Data extracted from a collection

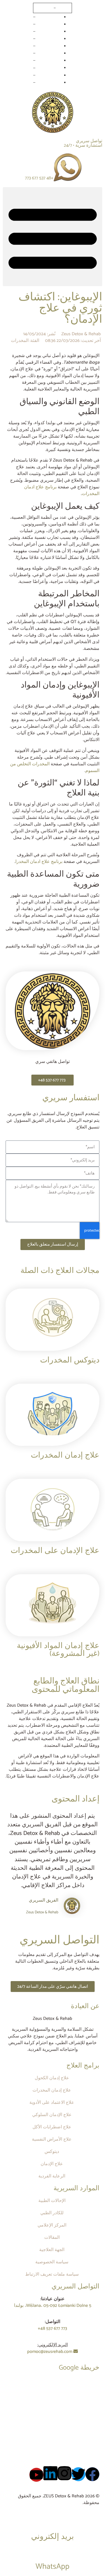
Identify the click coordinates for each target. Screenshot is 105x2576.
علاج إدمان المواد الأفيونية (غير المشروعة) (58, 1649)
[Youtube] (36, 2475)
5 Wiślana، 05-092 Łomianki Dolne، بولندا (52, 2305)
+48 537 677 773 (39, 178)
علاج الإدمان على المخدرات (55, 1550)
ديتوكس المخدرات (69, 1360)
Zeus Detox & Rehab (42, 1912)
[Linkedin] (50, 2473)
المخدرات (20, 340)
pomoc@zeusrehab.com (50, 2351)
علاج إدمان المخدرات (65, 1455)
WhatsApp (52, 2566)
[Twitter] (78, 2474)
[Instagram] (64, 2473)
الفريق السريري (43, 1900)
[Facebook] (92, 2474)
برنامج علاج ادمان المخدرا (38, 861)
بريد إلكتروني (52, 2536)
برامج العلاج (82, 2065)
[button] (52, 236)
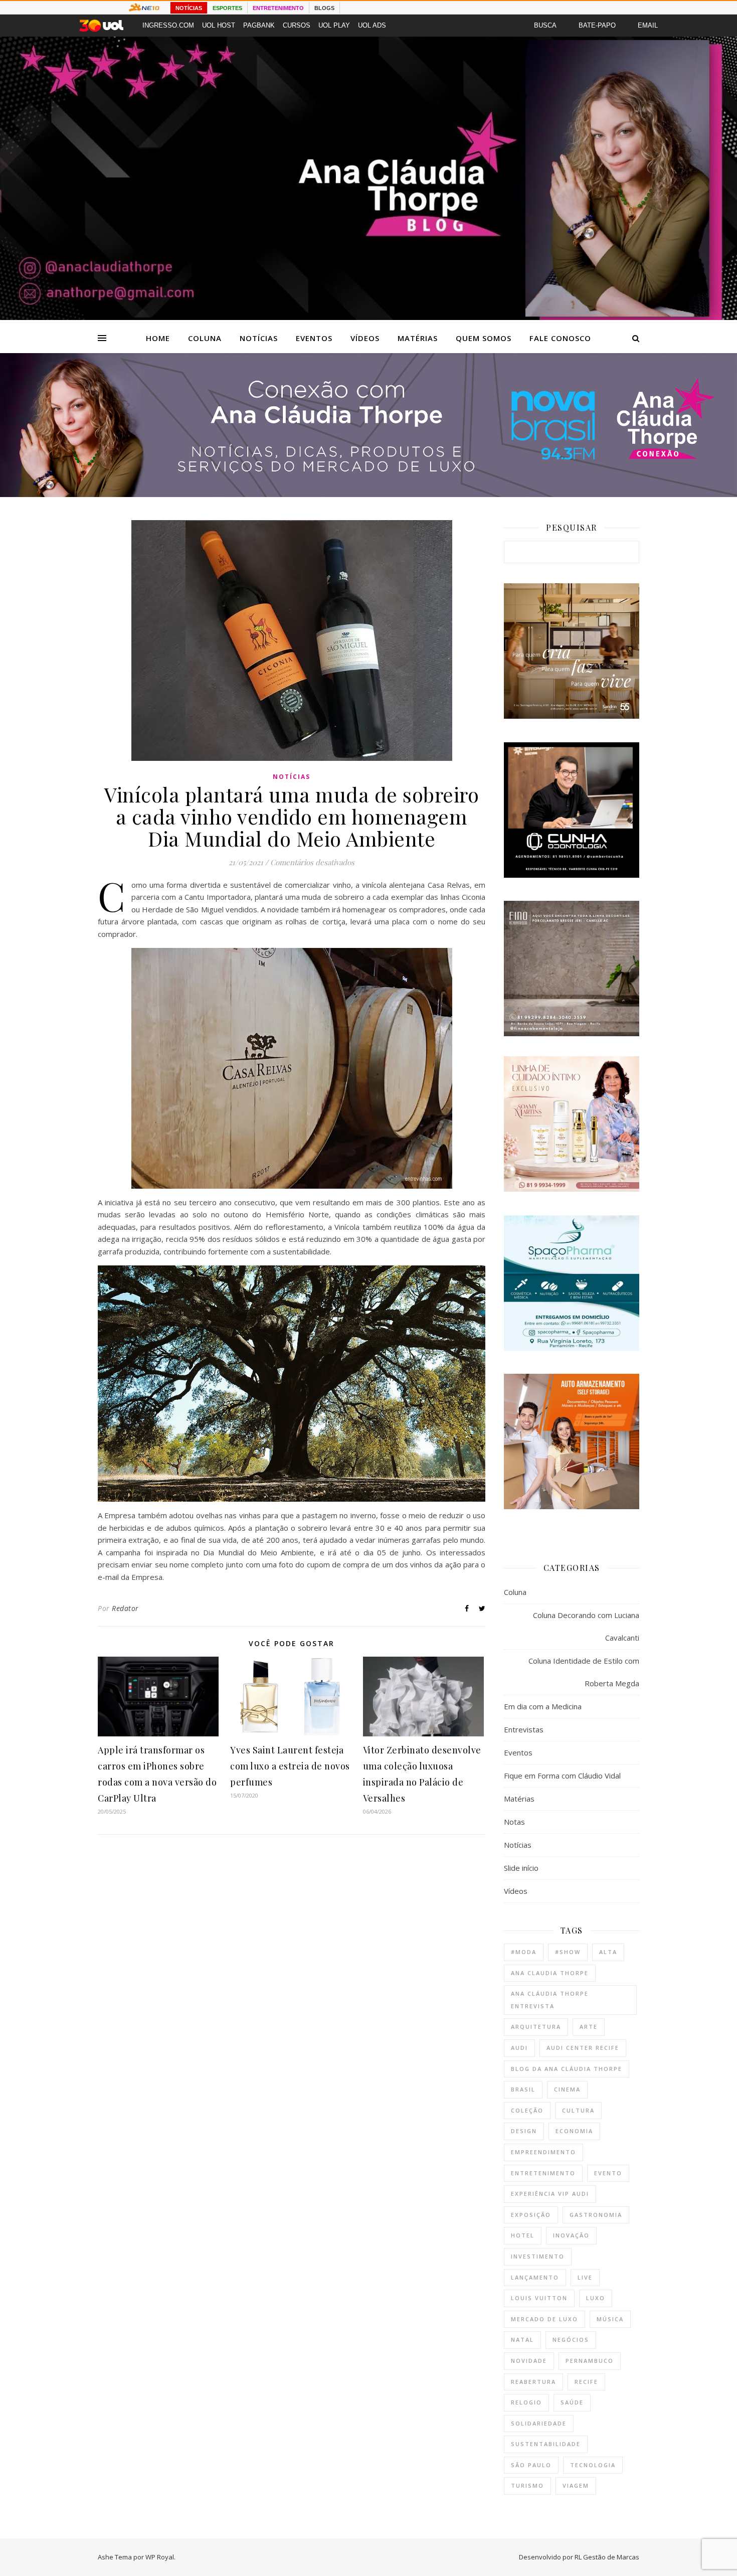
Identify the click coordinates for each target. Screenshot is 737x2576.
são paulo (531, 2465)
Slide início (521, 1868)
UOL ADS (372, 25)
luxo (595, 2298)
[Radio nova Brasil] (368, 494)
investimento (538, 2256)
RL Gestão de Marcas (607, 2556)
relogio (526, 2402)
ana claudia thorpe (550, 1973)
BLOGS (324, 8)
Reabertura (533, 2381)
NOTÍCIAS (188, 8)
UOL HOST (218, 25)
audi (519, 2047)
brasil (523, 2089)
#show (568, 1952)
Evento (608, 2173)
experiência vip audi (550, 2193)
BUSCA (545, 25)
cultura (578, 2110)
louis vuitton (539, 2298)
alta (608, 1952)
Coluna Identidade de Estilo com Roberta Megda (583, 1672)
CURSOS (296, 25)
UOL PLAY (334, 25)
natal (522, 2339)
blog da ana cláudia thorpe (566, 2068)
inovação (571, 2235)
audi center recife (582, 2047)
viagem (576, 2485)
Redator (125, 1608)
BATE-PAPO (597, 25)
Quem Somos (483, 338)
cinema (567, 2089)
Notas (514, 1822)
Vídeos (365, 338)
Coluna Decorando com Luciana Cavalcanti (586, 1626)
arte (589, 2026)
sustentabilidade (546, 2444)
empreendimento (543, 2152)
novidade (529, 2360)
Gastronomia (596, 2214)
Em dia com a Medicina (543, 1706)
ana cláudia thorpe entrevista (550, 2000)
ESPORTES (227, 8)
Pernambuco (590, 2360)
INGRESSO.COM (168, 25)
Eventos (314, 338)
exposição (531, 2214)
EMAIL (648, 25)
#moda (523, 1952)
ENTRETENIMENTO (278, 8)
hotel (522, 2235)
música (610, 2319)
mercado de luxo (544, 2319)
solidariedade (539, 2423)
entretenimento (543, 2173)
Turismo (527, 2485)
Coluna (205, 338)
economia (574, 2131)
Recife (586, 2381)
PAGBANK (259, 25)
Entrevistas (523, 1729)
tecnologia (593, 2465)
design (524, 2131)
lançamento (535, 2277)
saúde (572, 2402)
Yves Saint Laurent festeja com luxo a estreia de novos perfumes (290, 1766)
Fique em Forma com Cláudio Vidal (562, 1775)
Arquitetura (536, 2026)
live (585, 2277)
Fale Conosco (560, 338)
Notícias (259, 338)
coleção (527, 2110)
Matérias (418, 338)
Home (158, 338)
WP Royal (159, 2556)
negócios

# TASK PROMPT:
The required answer is the exact run of lines above starting at the line with "mercado de luxo (544, 2319)" and ending at the line with "saúde (572, 2402)", with both ends present.

# EXPECTED ANSWER:
mercado de luxo (544, 2319)
solidariedade (539, 2423)
entretenimento (543, 2173)
Turismo (527, 2485)
Coluna (205, 338)
economia (574, 2131)
Recife (586, 2381)
PAGBANK (259, 25)
Entrevistas (523, 1729)
tecnologia (593, 2465)
design (524, 2131)
lançamento (535, 2277)
saúde (572, 2402)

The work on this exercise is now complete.